Italy's rescue fund has Monte dei Paschi pledge covered

Max Rossi

Problem loans totaling around 360 billion euros after a three-year recession have become the focus of investor concerns over Italian banks, weighing heavily on their shares and proving a long-lasting headache for the government.

Monte dei Paschi poses a threat to the wider Italian banking system and the hope is a solution to its problems could mark a turning point in the euro zone's third-biggest economy's banking crisis, which has threatened to trigger contagion across Europe, already rocked by Britain's June decision to leave the EU.

Quaestio Capital Management, which manages Atlante, said in a statement on Monday that its new Atlante II fund had so far raised 1.715 billion euros and was targeting up to 3 billion euros by the end of September.

The fund aims to lift its overall firepower to 3.5 billion euros by the end of July next year, Quaestio added.

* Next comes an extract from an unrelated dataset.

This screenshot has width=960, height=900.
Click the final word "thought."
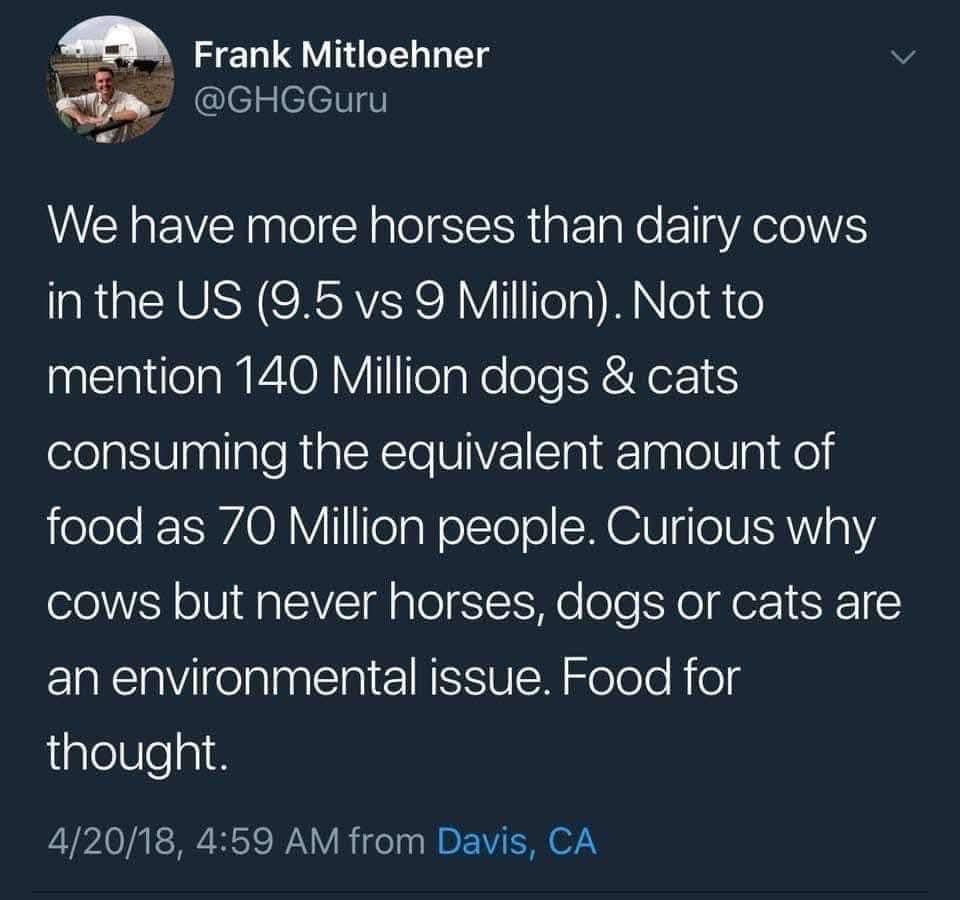click(x=138, y=753)
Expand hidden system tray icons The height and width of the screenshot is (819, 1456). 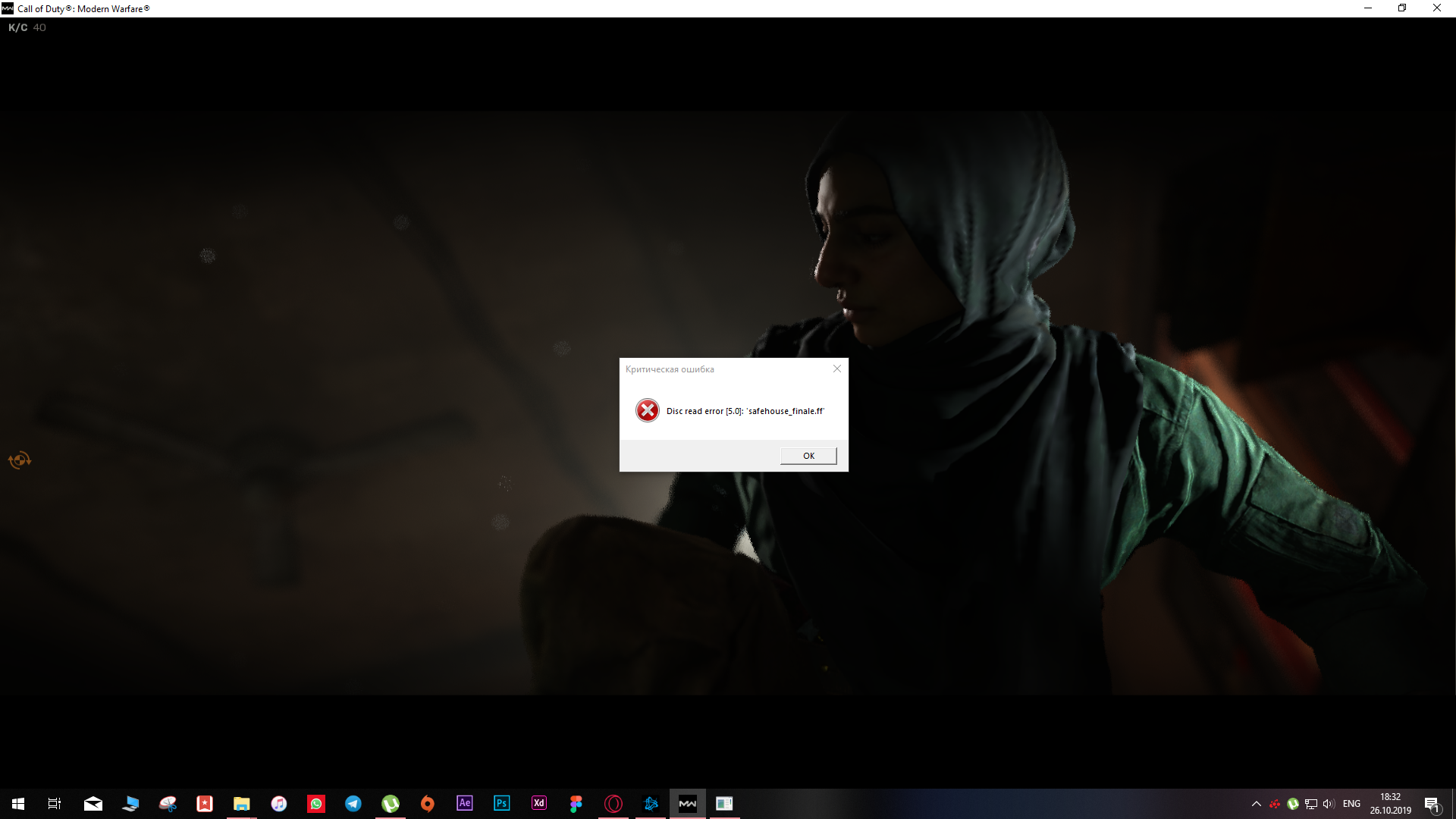click(x=1256, y=804)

Italy sponsored the creation in April of the Atlante fund which raised 4.25 billion euros to shore up the country's struggling lenders.

But it spent more than half of that to salvage two regional banks and is now seeking to raise fresh funds that will be used solely to buy soured loans off lenders.

At the end of July, Monte dei Paschi, whose shares have lost 80 percent this year to touch historic lows, unveiled a plan to sell its 27.7 billion euros of bad loans, part of a broader rescue plan to address concerns over its general health.

As part of the plan, Atlante will underwrite the sale of about 1.6 billion euros worth of the bank's riskier bad loans.

Quaestio said several Italian financial players had committed to its new Atlante II fund but did not provide names.

According to a source close to the matter, a significant part of the funds left over from Atlante's first fund had been pledged to Atlante II.

The source said that not all players who had said they were ready to sign up to the new fund had yet officially committed.

"They will do so by September," the source said.